(Collected data)
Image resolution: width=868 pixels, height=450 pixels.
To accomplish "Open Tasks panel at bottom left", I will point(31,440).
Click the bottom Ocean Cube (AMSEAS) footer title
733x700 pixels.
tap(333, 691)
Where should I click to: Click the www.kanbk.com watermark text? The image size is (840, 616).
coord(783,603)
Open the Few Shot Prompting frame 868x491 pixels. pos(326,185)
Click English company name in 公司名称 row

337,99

==

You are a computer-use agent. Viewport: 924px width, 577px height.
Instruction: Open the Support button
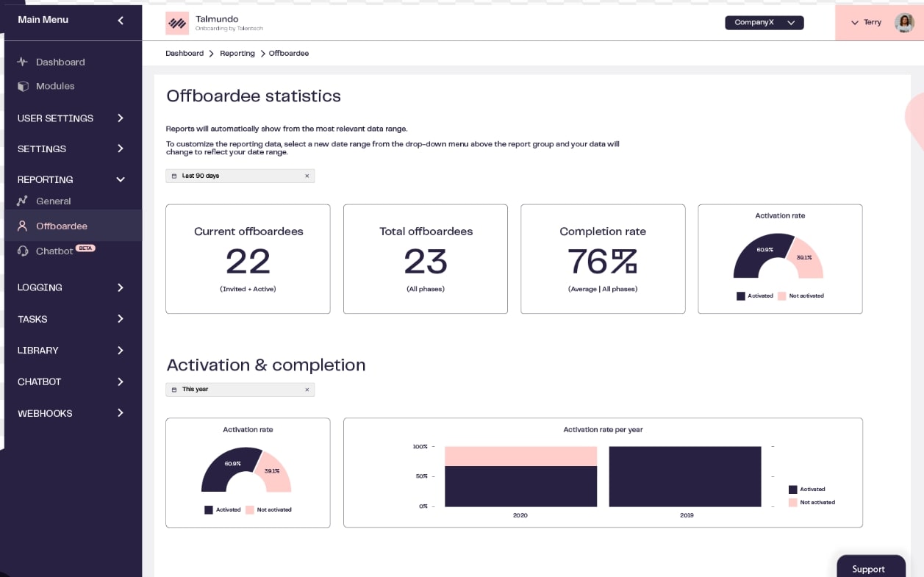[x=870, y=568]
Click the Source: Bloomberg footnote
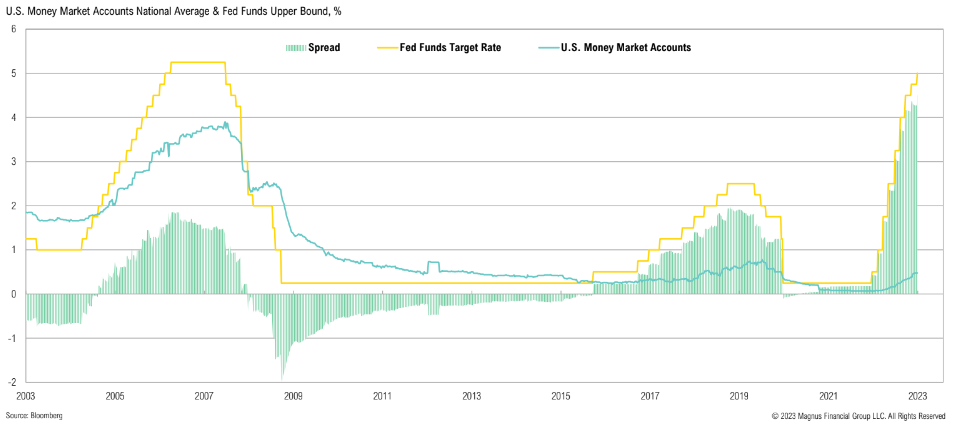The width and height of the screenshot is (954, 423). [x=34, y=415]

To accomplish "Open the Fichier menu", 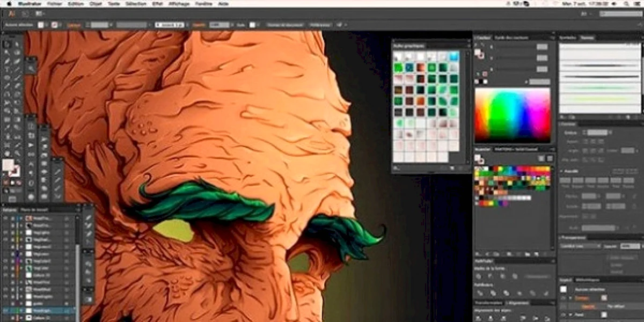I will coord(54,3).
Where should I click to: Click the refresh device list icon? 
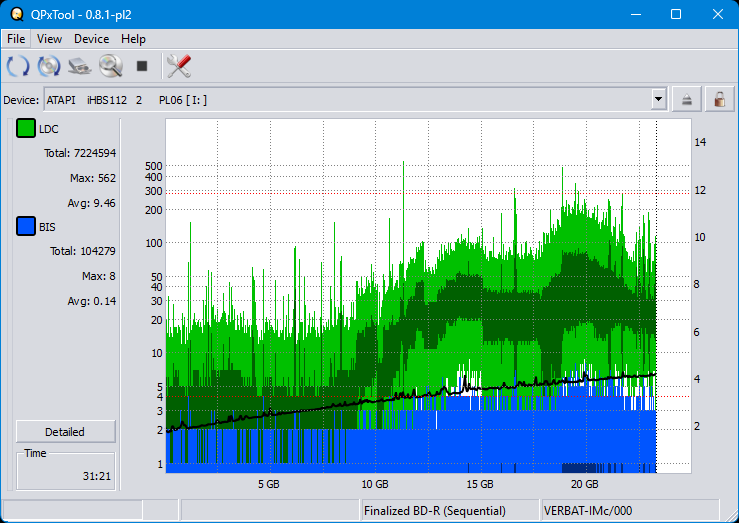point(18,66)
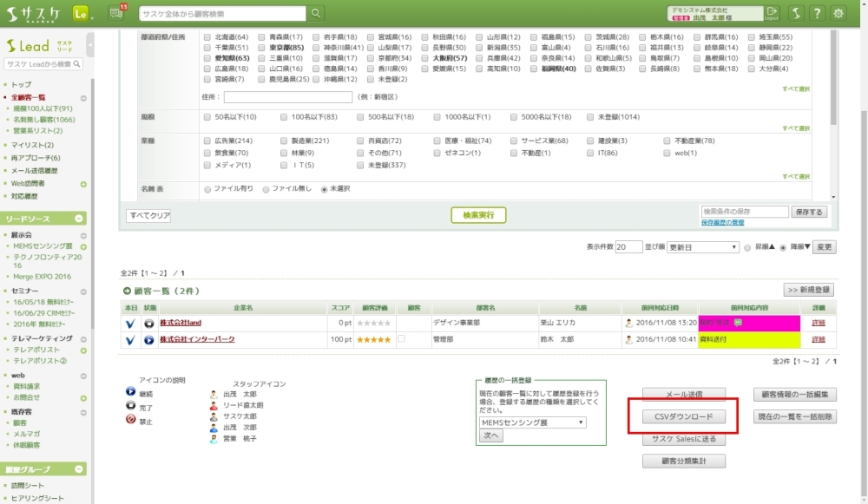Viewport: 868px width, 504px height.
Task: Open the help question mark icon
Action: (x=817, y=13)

...

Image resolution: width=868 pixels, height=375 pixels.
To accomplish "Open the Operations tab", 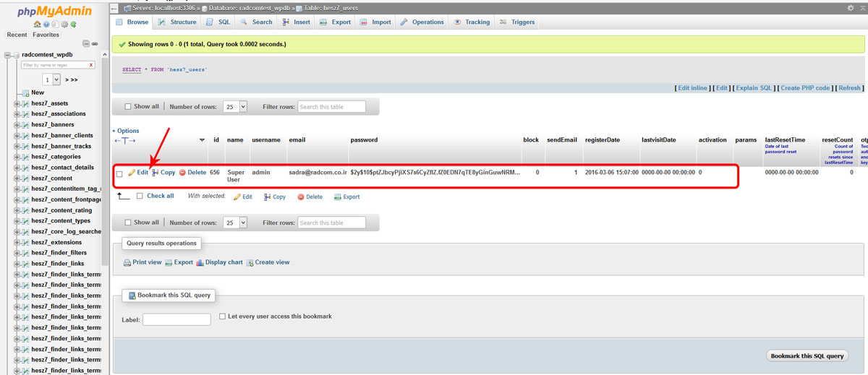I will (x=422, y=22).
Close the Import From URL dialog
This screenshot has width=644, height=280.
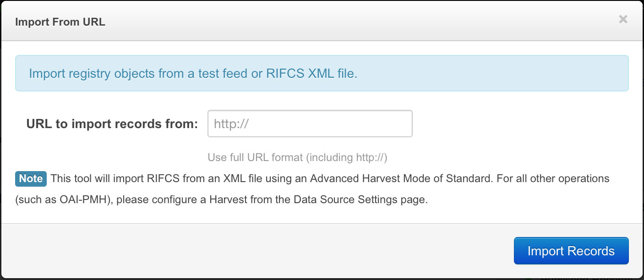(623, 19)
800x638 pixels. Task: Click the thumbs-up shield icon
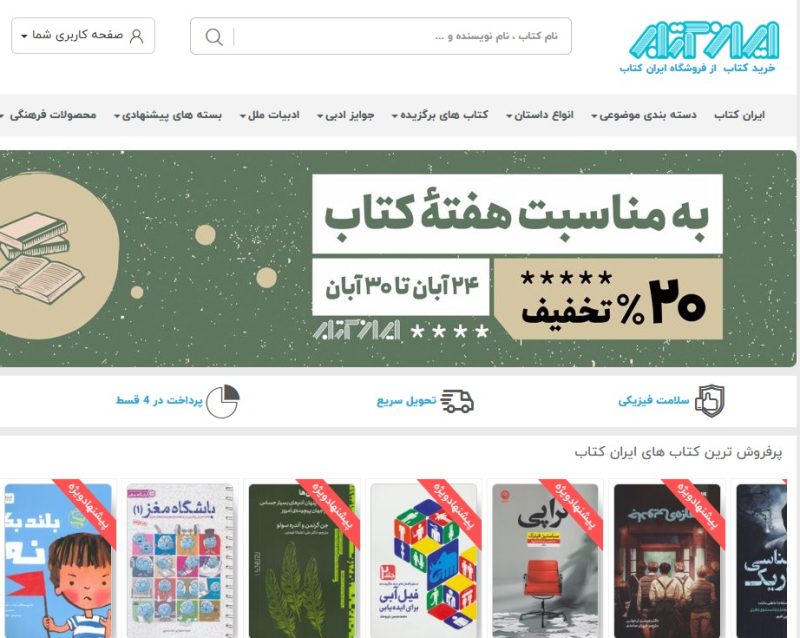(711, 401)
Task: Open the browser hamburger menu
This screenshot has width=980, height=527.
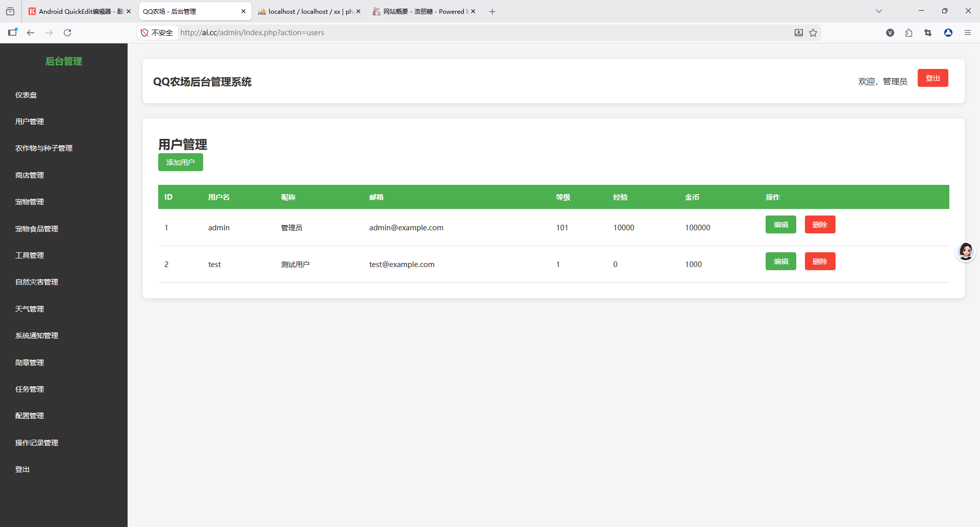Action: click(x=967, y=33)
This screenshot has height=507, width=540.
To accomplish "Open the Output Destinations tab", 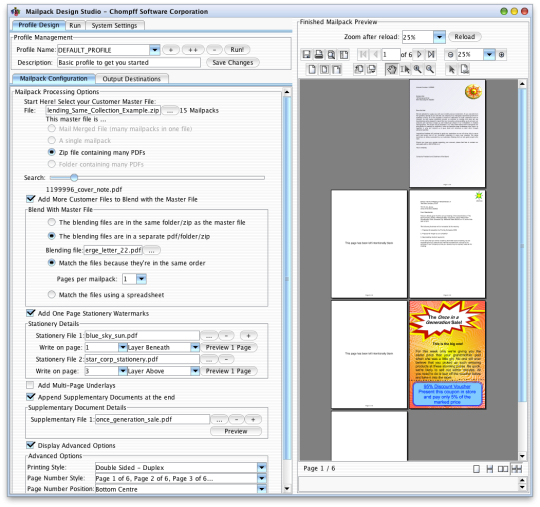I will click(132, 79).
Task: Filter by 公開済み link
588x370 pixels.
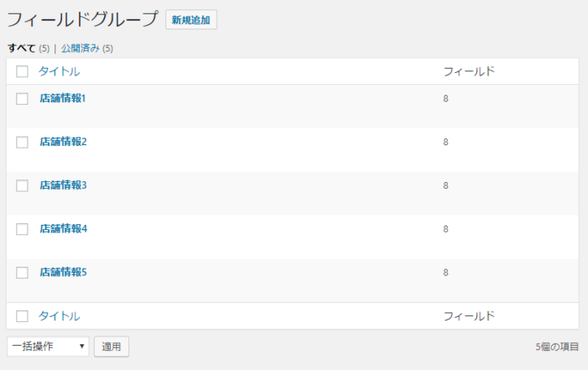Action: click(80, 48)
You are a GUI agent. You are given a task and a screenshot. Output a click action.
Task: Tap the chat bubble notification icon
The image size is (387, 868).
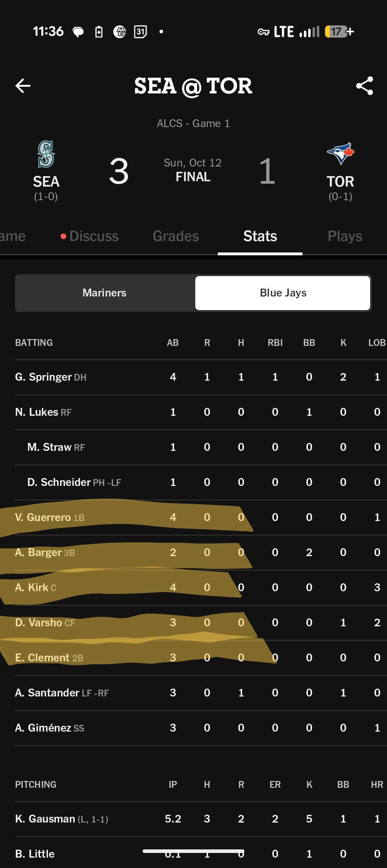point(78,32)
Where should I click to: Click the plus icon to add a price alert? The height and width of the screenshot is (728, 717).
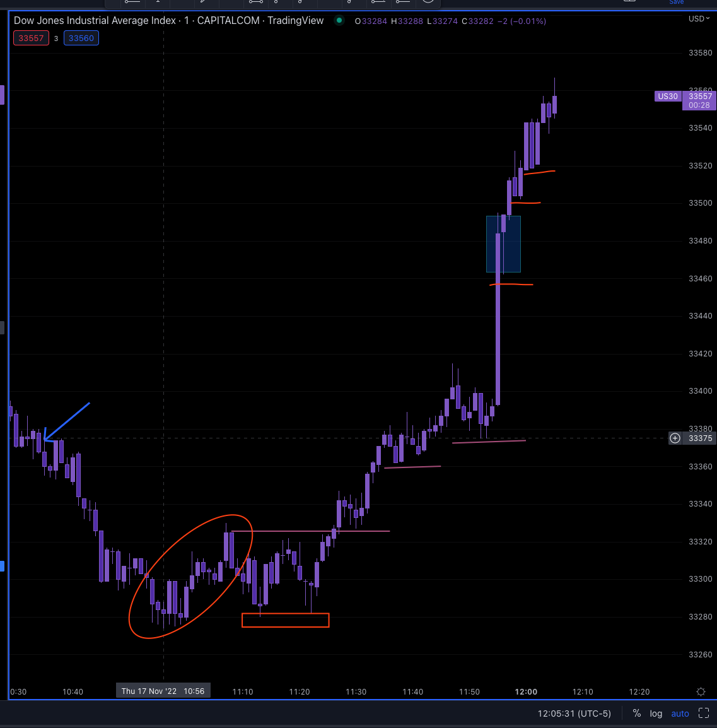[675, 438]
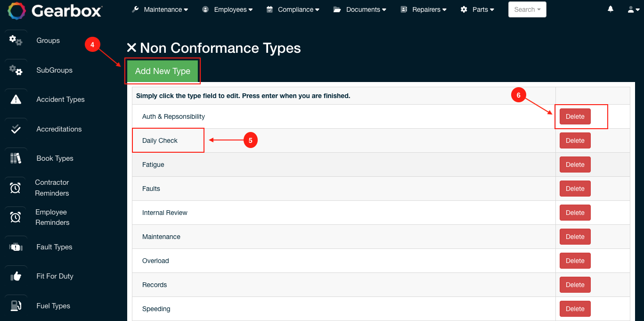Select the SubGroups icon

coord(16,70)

Brief: Going through the data above, return each line with the word "bottom".

Solution to this problem:
To accomplish "Open Tasks panel at bottom left", I will point(31,440).
Click the bottom Ocean Cube (AMSEAS) footer title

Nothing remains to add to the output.